| Raw records |
════════════════════
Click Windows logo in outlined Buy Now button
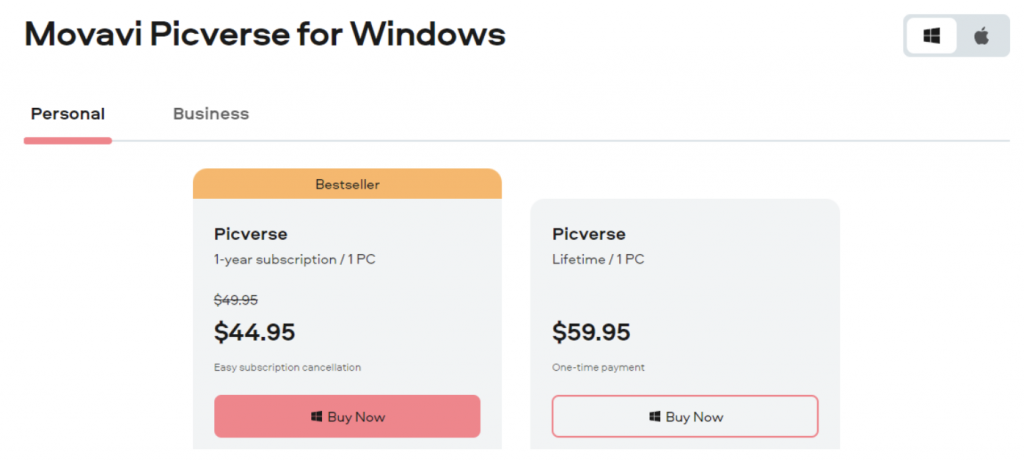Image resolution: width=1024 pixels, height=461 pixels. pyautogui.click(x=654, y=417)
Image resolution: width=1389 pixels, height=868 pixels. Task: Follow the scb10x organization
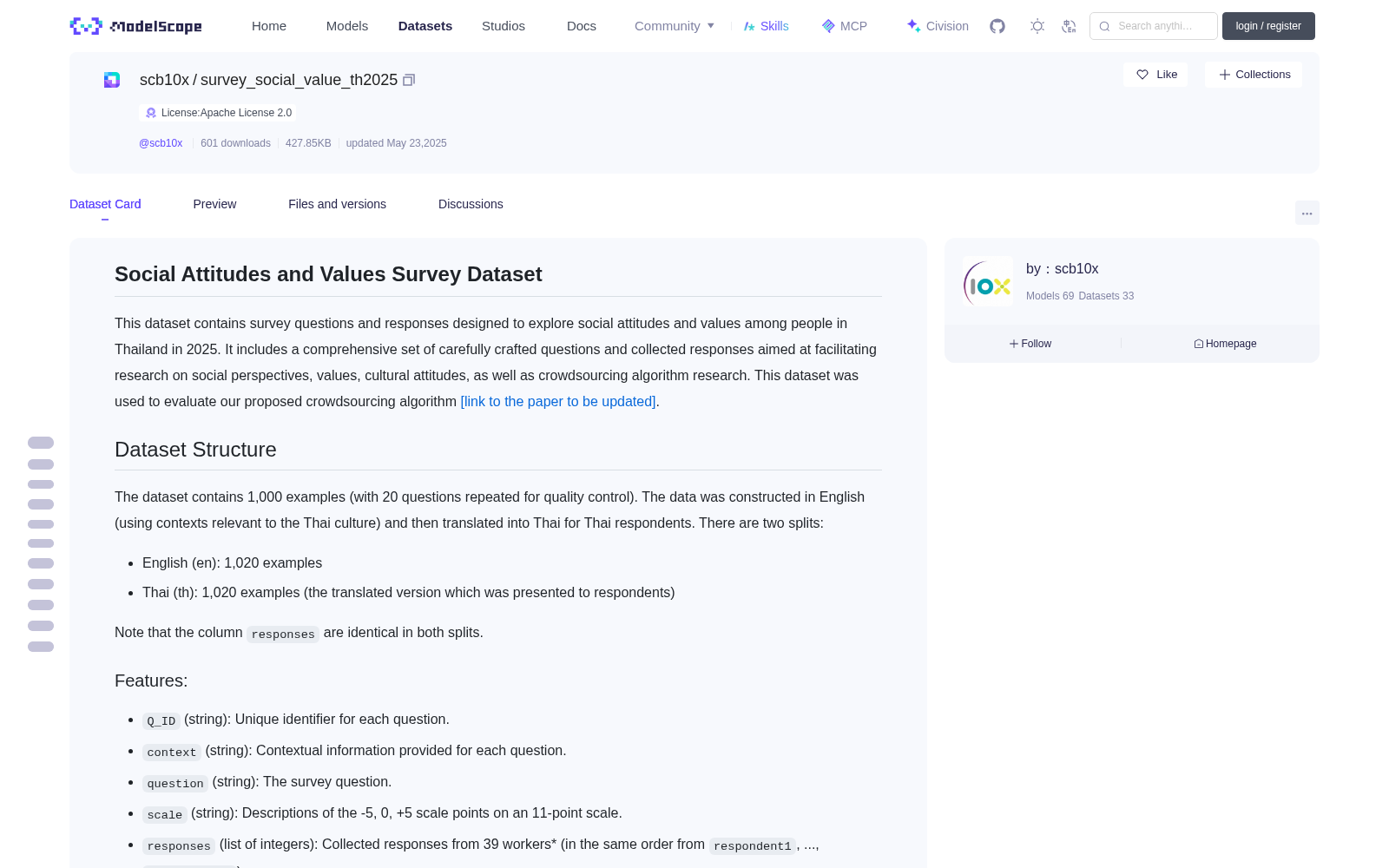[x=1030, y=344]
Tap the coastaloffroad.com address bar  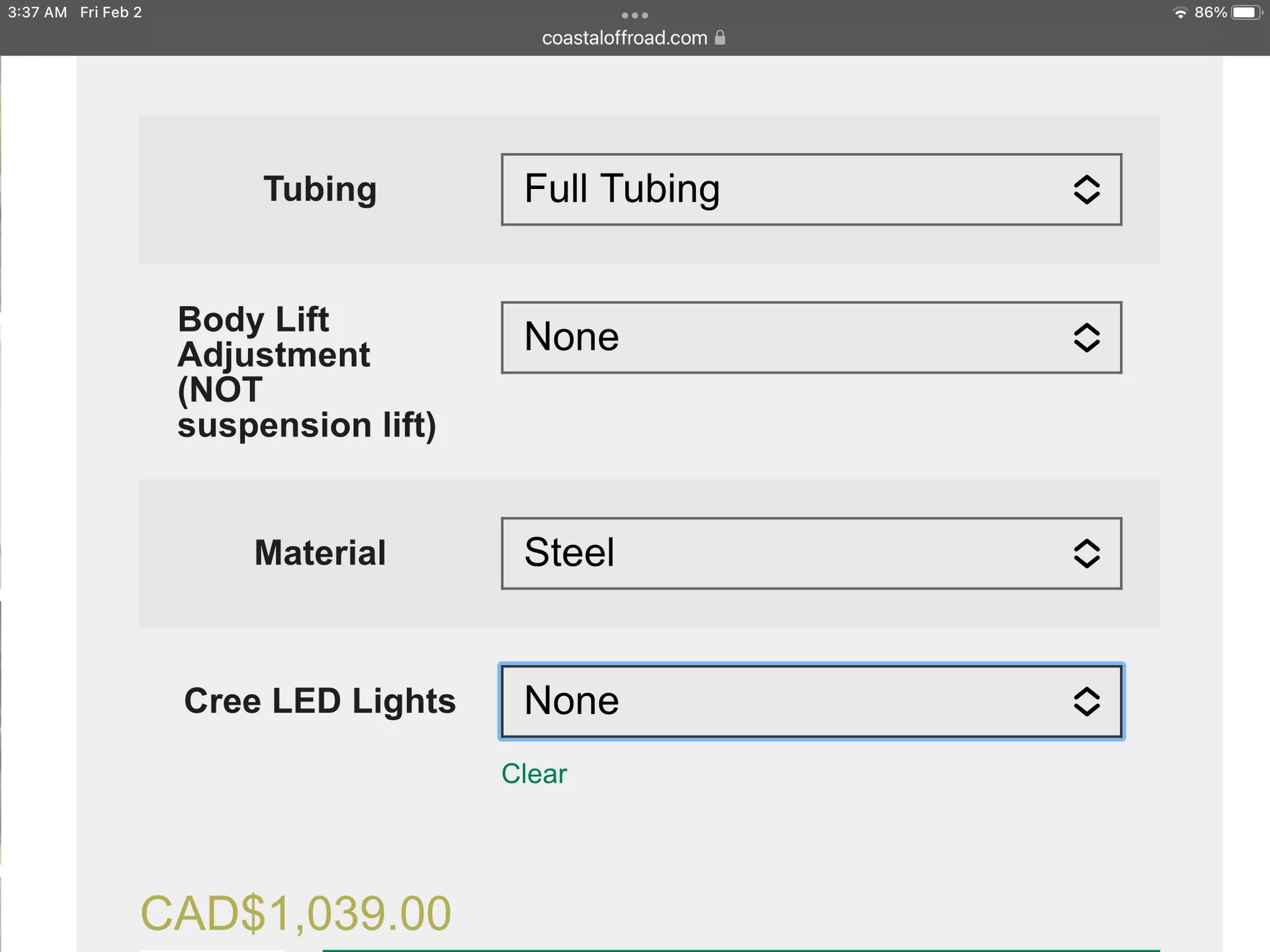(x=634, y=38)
════════════════════
| Task to carry out |
Put the records from their beginning through the line containing "[x=1030, y=344]", inclusive, into a two-column CSV with the headers instruction and location, one row per record, each value in its own quoted field with line breaks replaced by spaces. Leave the pictures out.

| Right answer |
instruction,location
"Click Windows logo in outlined Buy Now button","Image resolution: width=1024 pixels, height=461 pixels. pyautogui.click(x=654, y=417)"
"Image resolution: width=1389 pixels, height=868 pixels. Task: Follow the scb10x organization","[x=1030, y=344]"